Given passage:
7.9

Come to Daddy for Violence, Humor and a Lesson in Male Abandonment Issues

Movies Reviews Ant Timpson
Come to Daddy for Violence, Humor and a Lesson in Male Abandonment Issues

Ant Timpson’s Come to Daddy has a twist built into its first 40 minutes that’s so integral to the plot, calling it a “twist” feels like a trap, such that using it to describe what happens in Come to Daddy’s second act feels like a big old honking spoiler. But it isn’t a spoiler, it’s just plot development. Suffice it to say that when Norval (Elijah Wood), an effete mama’s boy and hyper-successful DJ, hikes out to a secluded and stylish bachelor cabin on a lake in Oregon to meet his dad, Brian (Stephen McHattie), for the first time in actual ages, their reunion is an instant disappointment. Their banter is awkward, for one thing, though maybe given the passage of time, this is unsurprising. For another, Brian is a lousy drunk and macho asshole who tests Norval’s brags about his life in the recording industry.

Problems to work on:
A) Answer these from the review of Come to Daddy:
(i) Which actor plays Norval?
(ii) Where is Brian's cabin?
(iii) What is Norval's job?
B) Transcribe the review word for word, starting at "Ant Timpson’s Come" and ending at "the recording industry.".
Rely on the review alone.

Provided data:
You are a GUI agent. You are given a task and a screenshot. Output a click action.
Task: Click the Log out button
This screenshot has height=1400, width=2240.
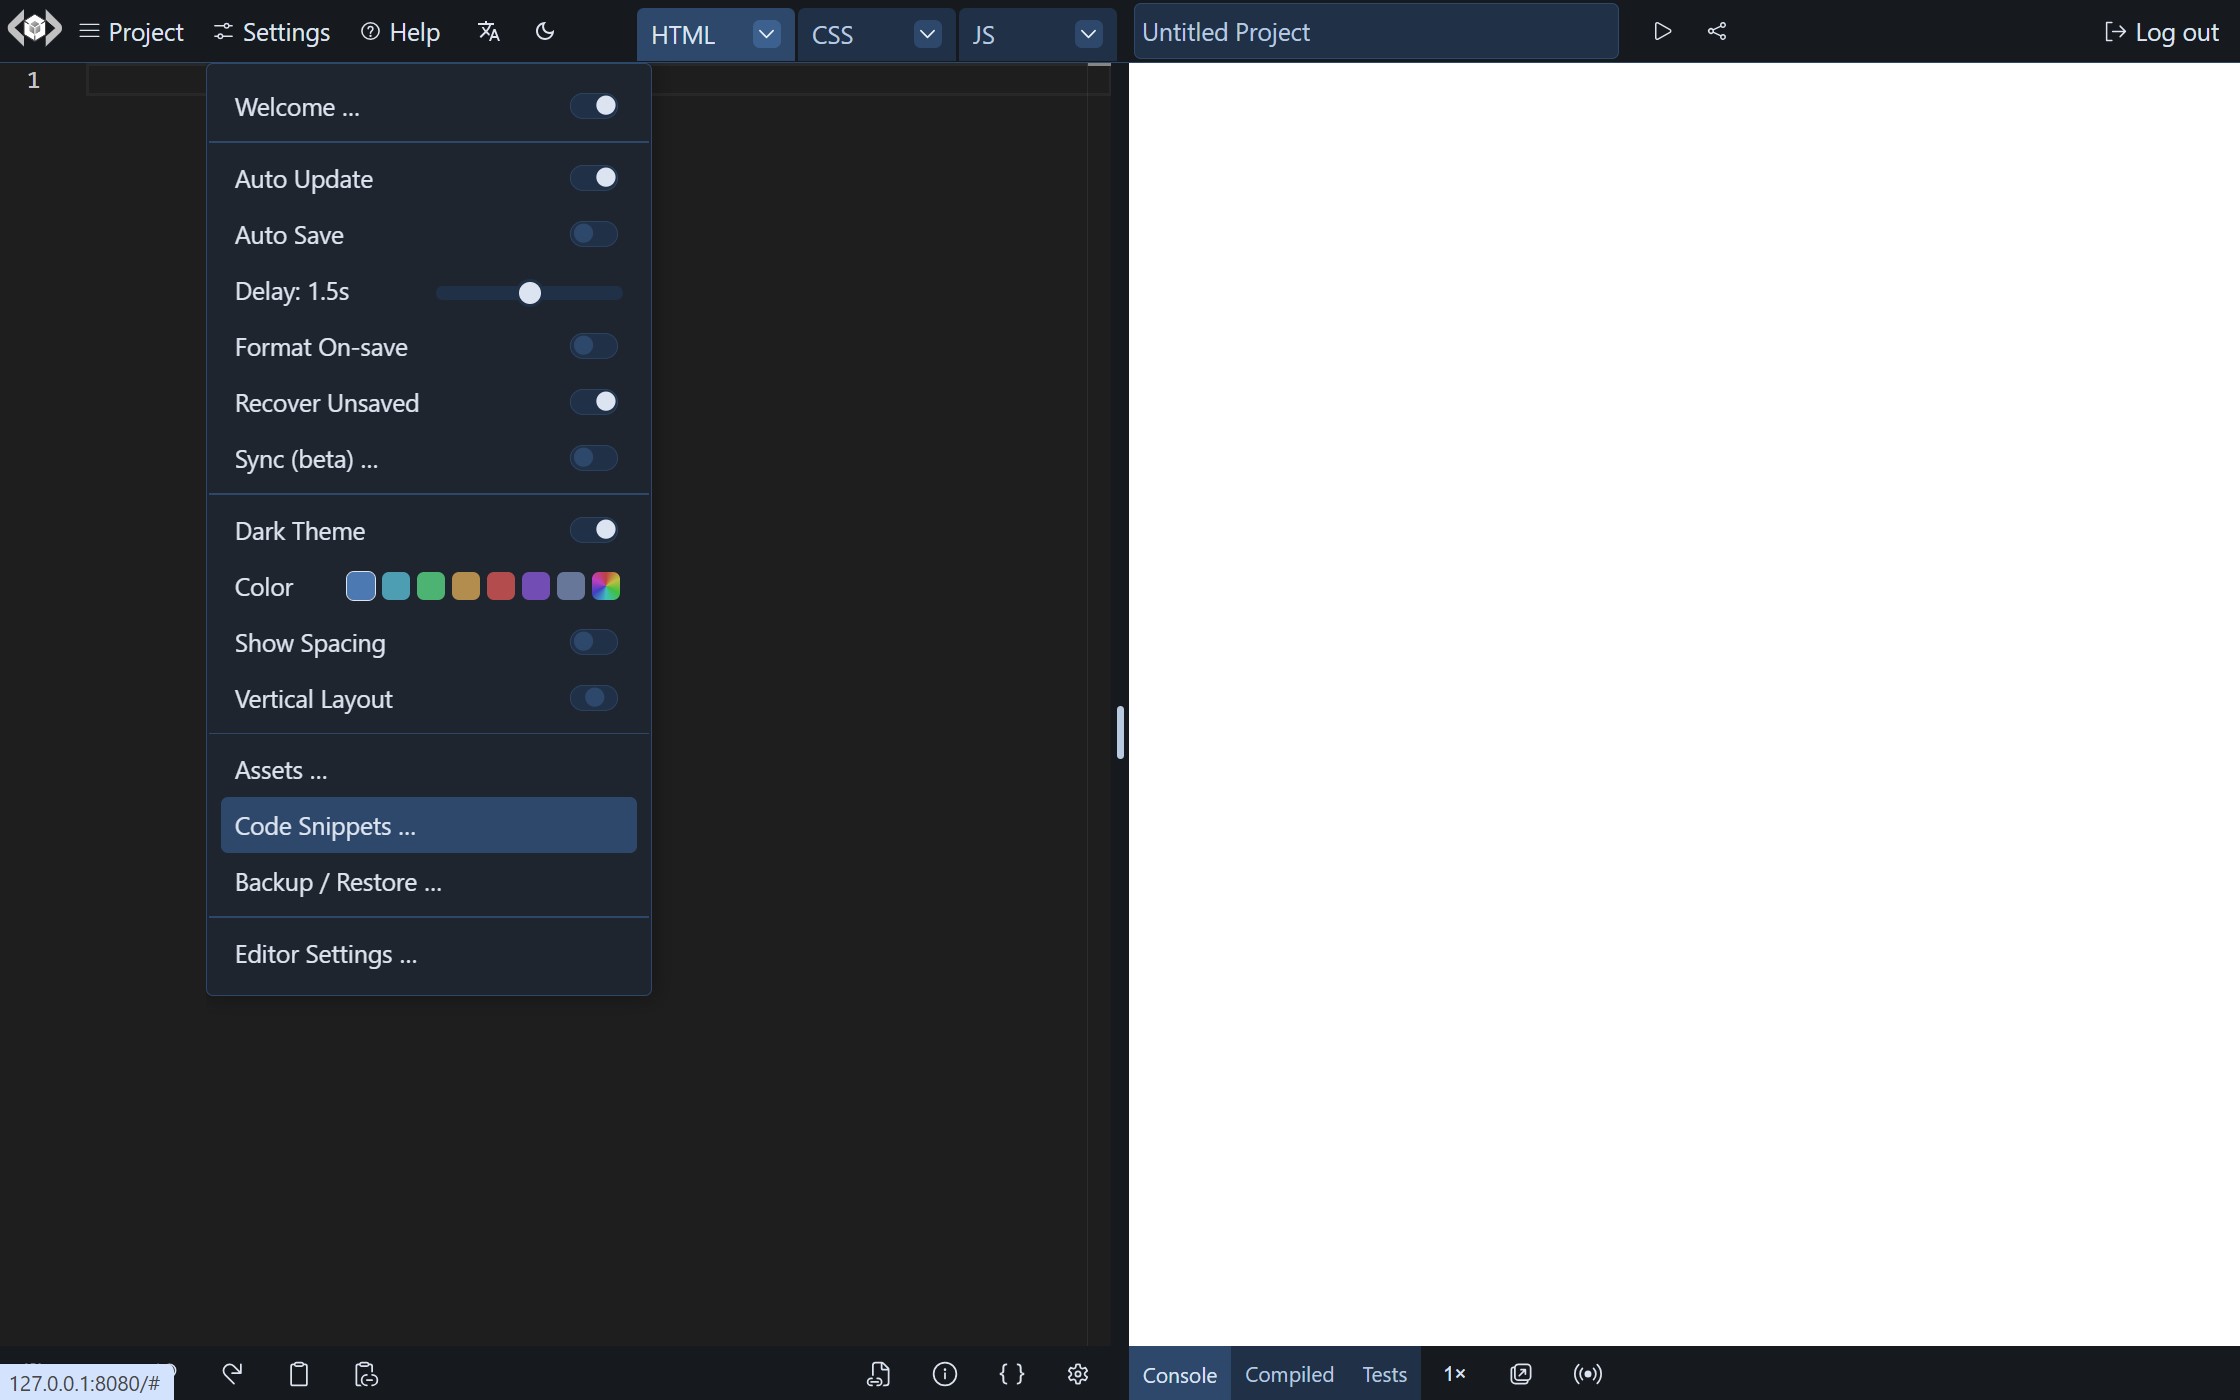(x=2161, y=31)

Responses to the exercise:
A)
(i) Elijah Wood
(ii) On a lake in Oregon
(iii) He is a hyper-successful DJ.

B)
Ant Timpson’s Come to Daddy has a twist built into its first 40 minutes that’s so integral to the plot, calling it a “twist” feels like a trap, such that using it to describe what happens in Come to Daddy’s second act feels like a big old honking spoiler. But it isn’t a spoiler, it’s just plot development. Suffice it to say that when Norval (Elijah Wood), an effete mama’s boy and hyper-successful DJ, hikes out to a secluded and stylish bachelor cabin on a lake in Oregon to meet his dad, Brian (Stephen McHattie), for the first time in actual ages, their reunion is an instant disappointment. Their banter is awkward, for one thing, though maybe given the passage of time, this is unsurprising. For another, Brian is a lousy drunk and macho asshole who tests Norval’s brags about his life in the recording industry.